THE PROBLEM: Copy the final lines exactly, starting at the one that contains "800x400 pixels." and ending with the last line of the listing below. Pictures are not part of the copy.

DATA PROVIDED:
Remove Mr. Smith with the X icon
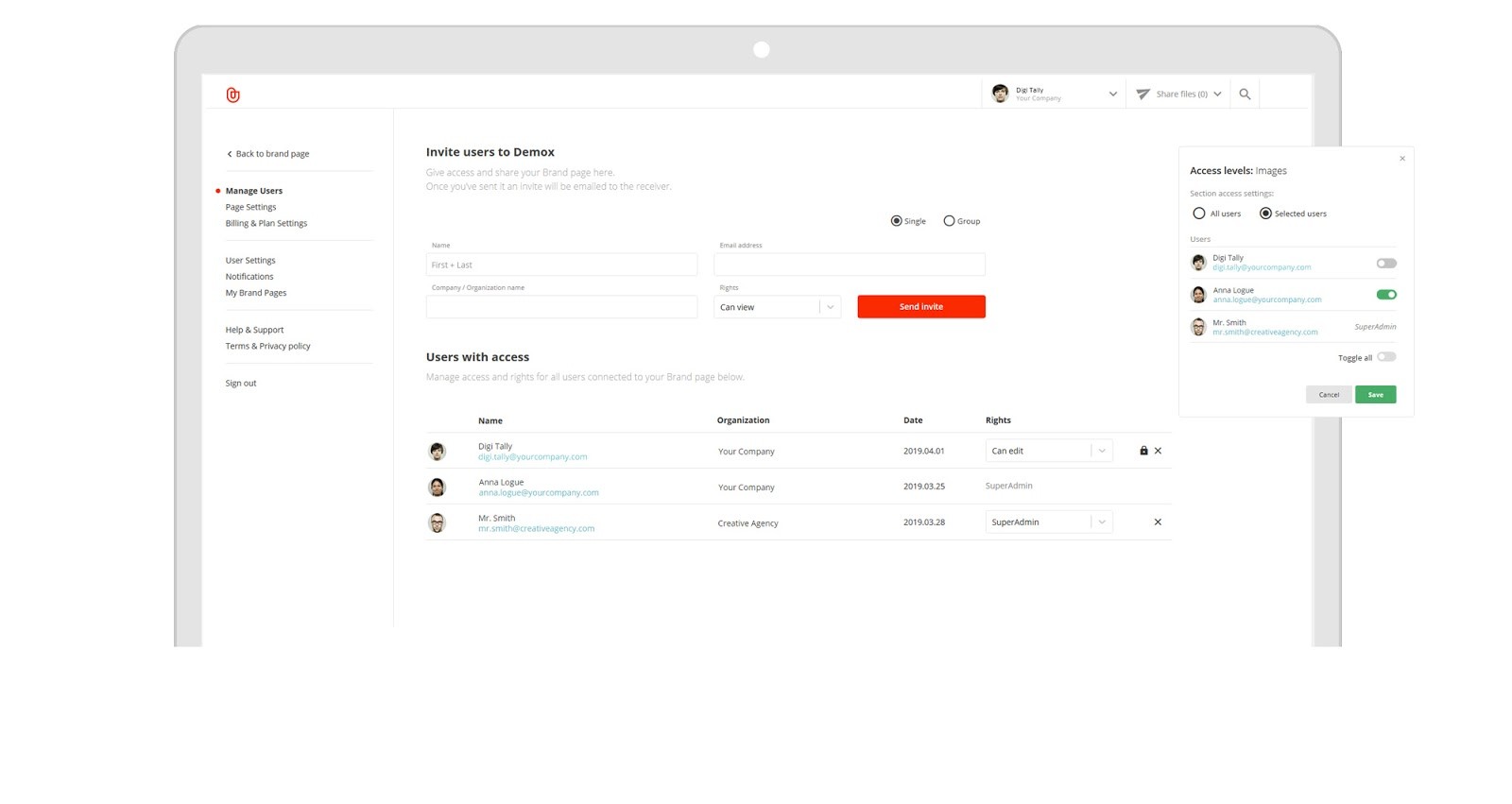 (x=1158, y=522)
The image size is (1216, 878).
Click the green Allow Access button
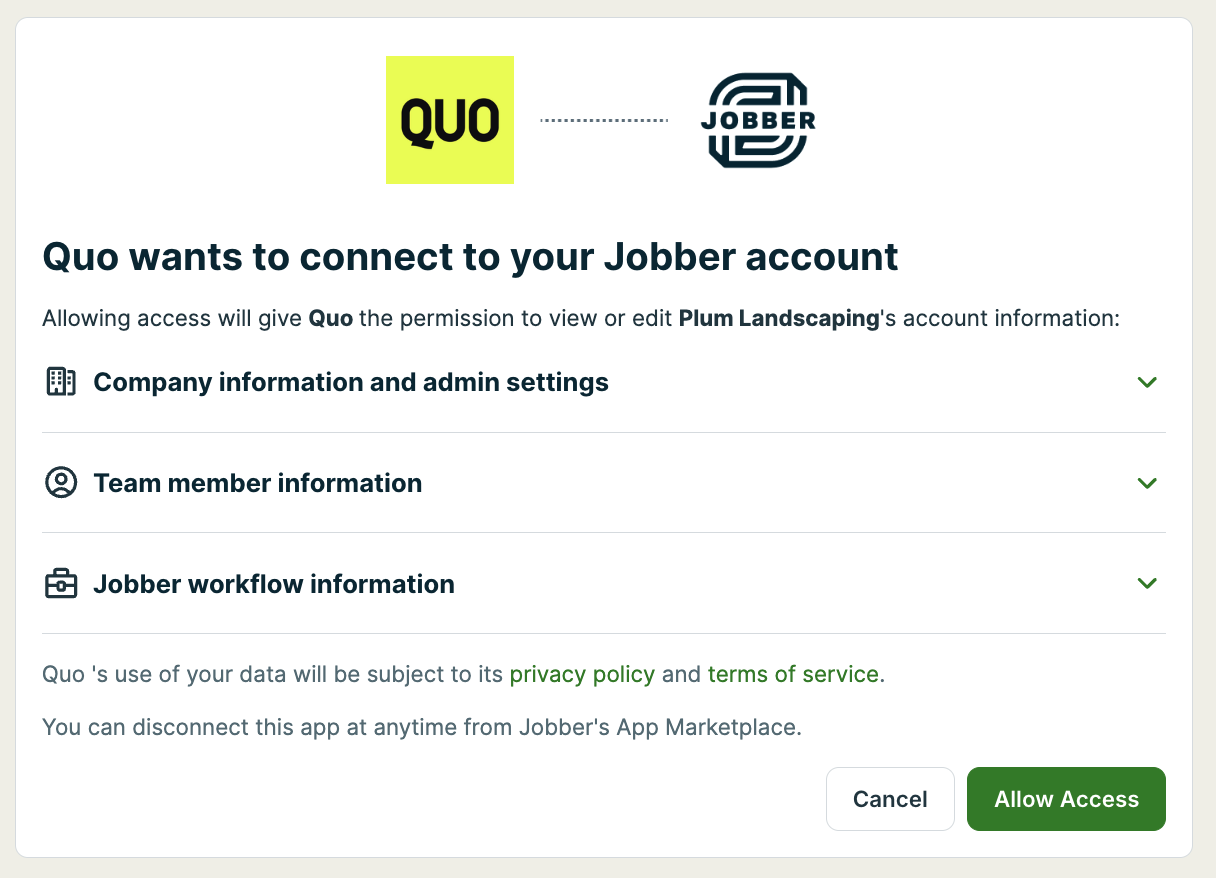[x=1066, y=799]
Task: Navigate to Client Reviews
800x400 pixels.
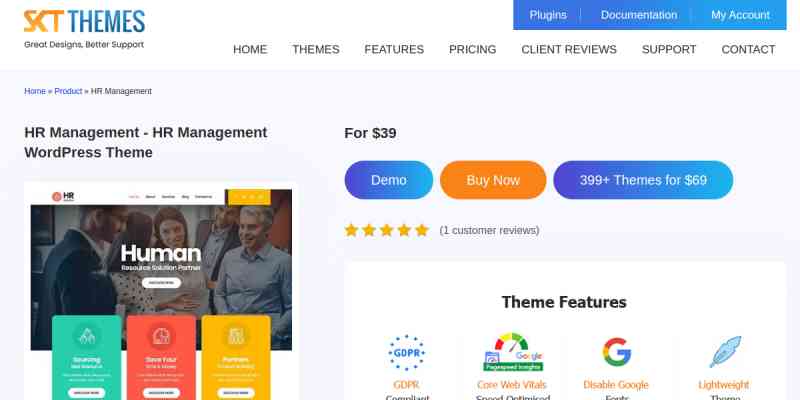Action: pos(569,49)
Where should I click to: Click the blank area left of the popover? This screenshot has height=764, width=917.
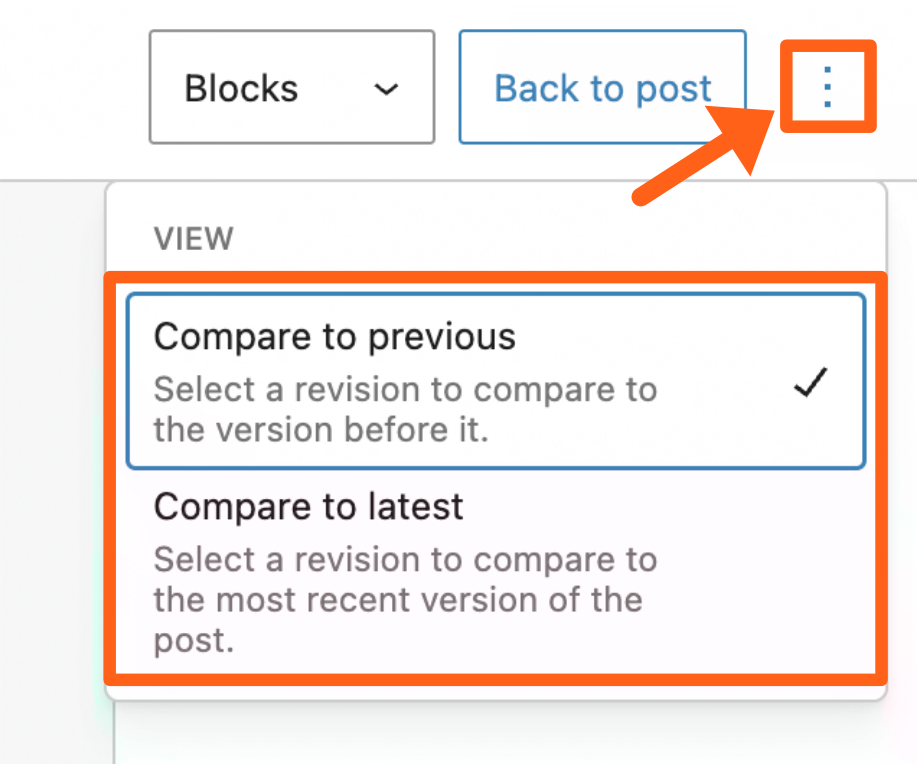click(x=50, y=450)
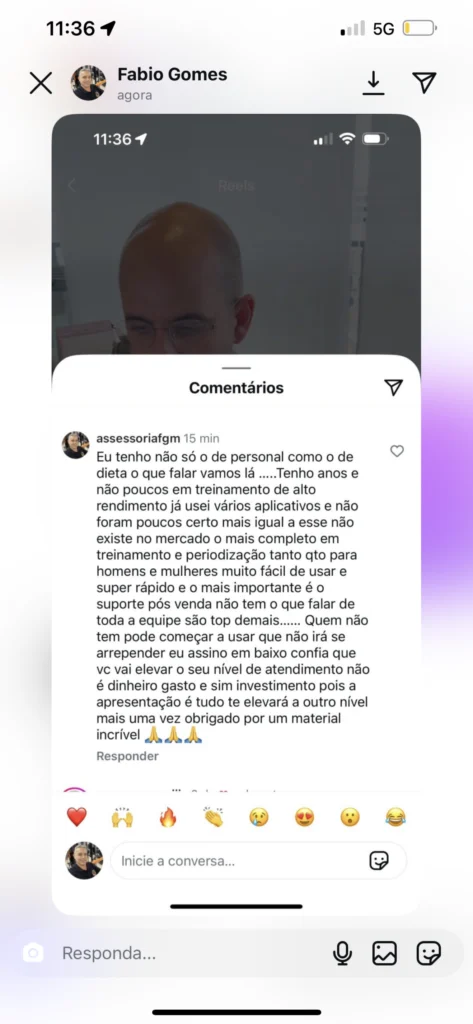React with the clapping hands emoji
This screenshot has height=1024, width=473.
tap(213, 817)
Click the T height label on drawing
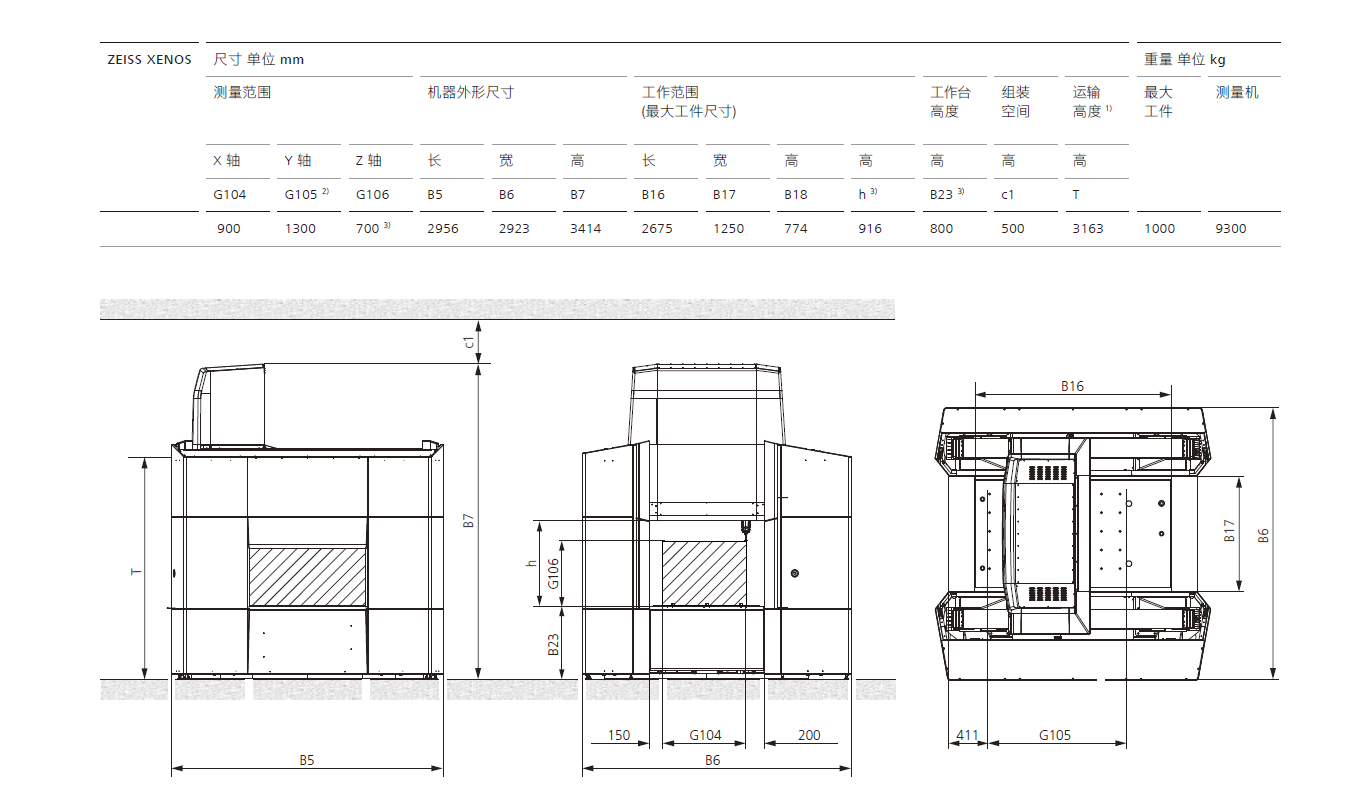This screenshot has height=794, width=1349. click(137, 571)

COMPLETED EXERCISE:
800x400 pixels.
Action: pos(569,49)
Where should I click to: Click the blank area left of the popover? This screenshot has height=764, width=917.
click(x=50, y=450)
React with the clapping hands emoji
This screenshot has height=1024, width=473.
tap(213, 817)
Click the T height label on drawing
This screenshot has height=794, width=1349. click(137, 571)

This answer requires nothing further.